In the Land of Twilight
- Author: Astrid Lindgren
- Original title: I Skymningslandet
- Illustrator: Marit Törnqvist
- Language: Swedish
- Genre: Children's literature, fantasy
- Publisher: Rabén & Sjögren
- Publication date: 1994
- Publication place: Sweden
- Published in English: 2012

= In the Land of Twilight =

1994 book by Astrid Lindgren

In the Land of Twilight (original title: I Skymningslandet) is a children's book written by Astrid Lindgren.

== Plot ==
Göran has a sick leg. Since a year, he has to stay in bed. One night he hears that his parents say that he will never be able to walk again. Göran is desperate, but that very evening he is visited by Mr. Lilyvale from the land of twilight. Mr. Lilyvale flies with Göran to his land. There Göran eats candy that grows on trees, drives a tram, visits the king, dances and sings. Then Mr. Lilyvale brings Göran home. Göran is no longer sad about his sick leg. Because every evening at dawn Mr. Lilyvale comes back and brings Göran to the land of twilight where Göran is able to fly.

== Background ==
Mr. Lilyvale (Swedish: Herr Liljonkvast) was a fantasy friend of Lindgren's daughter Karin. As a small flying old man, he visited her in her room in the evening. Lindgren's daughter explained that Mr. Lilyvale could not be seen by anyone else because he flew away and hid as soon as someone entered the room. Mr. Lilyvale is a more pleasant and friendly predecessor of Karlsson-on-the-Roof, into whom Mr. Lilyvale later turned, according to Astrid Lindgren.

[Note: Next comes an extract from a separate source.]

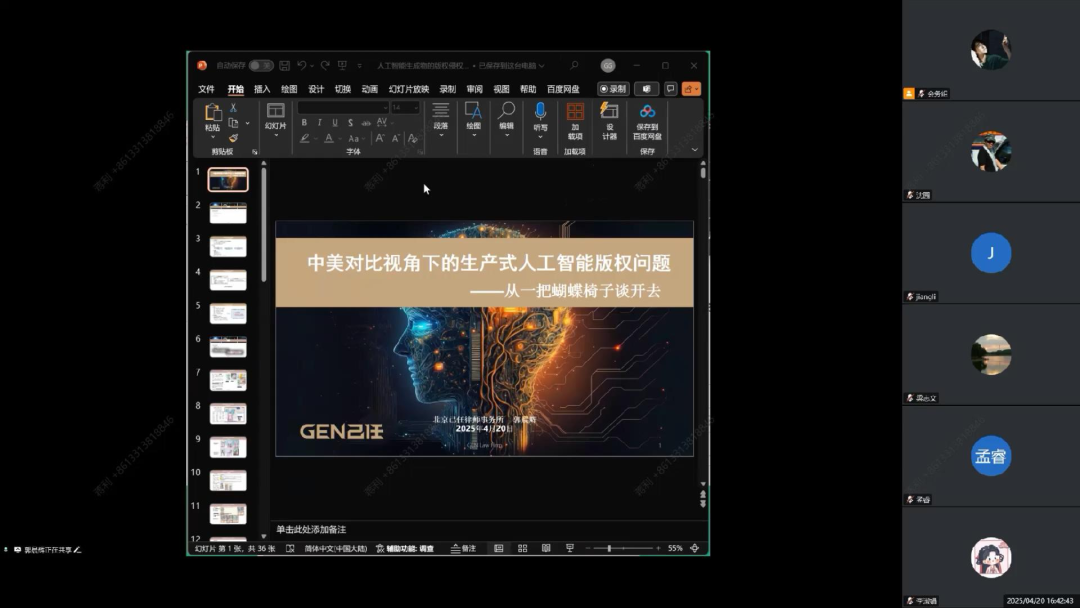
Task: Click the Save disk icon in title bar
Action: pos(284,66)
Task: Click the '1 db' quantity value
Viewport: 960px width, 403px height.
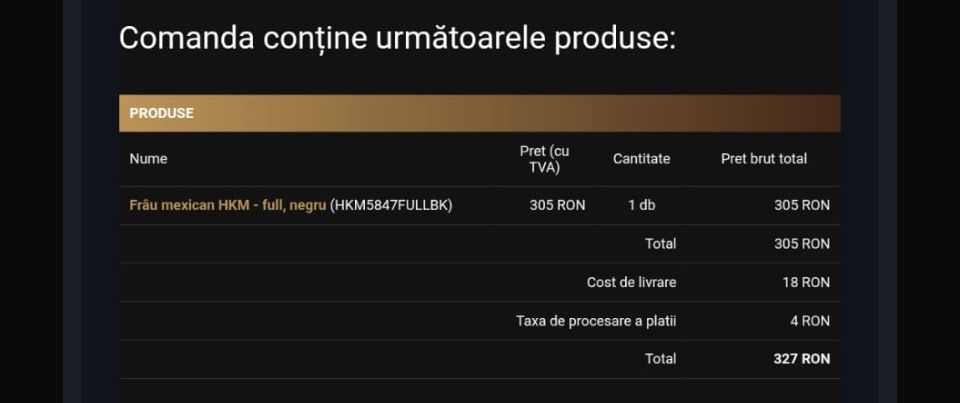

The story takes place in locations near Astrid Lindgren's apartment at Dalagatan 46 in Stockholm. In front of the Odenplan station on the north side of Odengatan there is a row of houses in which the fairy tale begins. From there, the protagonists move across Stockholm. They can see the old town including the entertainment island of Djurgården, the Klara quarters, the Kronobergsparken, the museum Skansen, and they visit the island of Stadsholmen with the royal castle.

Although it is never mentioned directly, the Land of Twilight has all features of the afterlife world: it is inhabited by elderly people, or people wearing old-fashioned costumes; only rarely can Göran see children, including a girl with a kind face who he knew in the primary school, but Mr. Lilyvale mentions that she has long been in the Land of Twilight.

In the Land of Twilight was first published in 1948 in the Swedish magazine Vi. Later it was published in the fairy tale collection Nils Karlsson Pyssling in 1949. In 1950 Astrid Lindgren was awarded the Nils Holgersson Plaque for this book. In 1994 it was published in Sweden as a picture book. In 2012 this picture book was translated into English.

== Reception ==
Silke Schnettler from the Frankfurter Allgemeine Zeitung praises book. She believes that text and images complement each other in a unique way. Schnettler thinks that the story is deeply sad on the one hand. On the other hand, it gives consolation. With the power of his imagination, the boy can free himself from the oppressive reality.

The Focus lists In the Land of Twilight among the best seven books for young readers. The magazine describes the book as one of the most beautiful dream stories of Astrid Lindgren, also calling it enchanting.

When Lindgren biographer Birgit Dankert was asked by Die Zeit about her favorite scene in Lindgren's books, she mentioned a scene from In the Land of Twilight. In this scene, Mr. Lilyvale replies to all of Göran's fears and concerns with the soothing sentence ".. does not matter in the land of twilight". Even when both fly over Stockholm and Göran is afraid because he thinks that he is not able to do anything at all, the reassuring sentence "Nothing matters" was mentioned. Then Dankert takes a deep breath.

The book is recommended by organizations of nursing help (Superhands of the Johanniter), palliative medicine or hospices (Palliativzentrum Unna, Kinder- und Jugendhospiz Regenbogenland).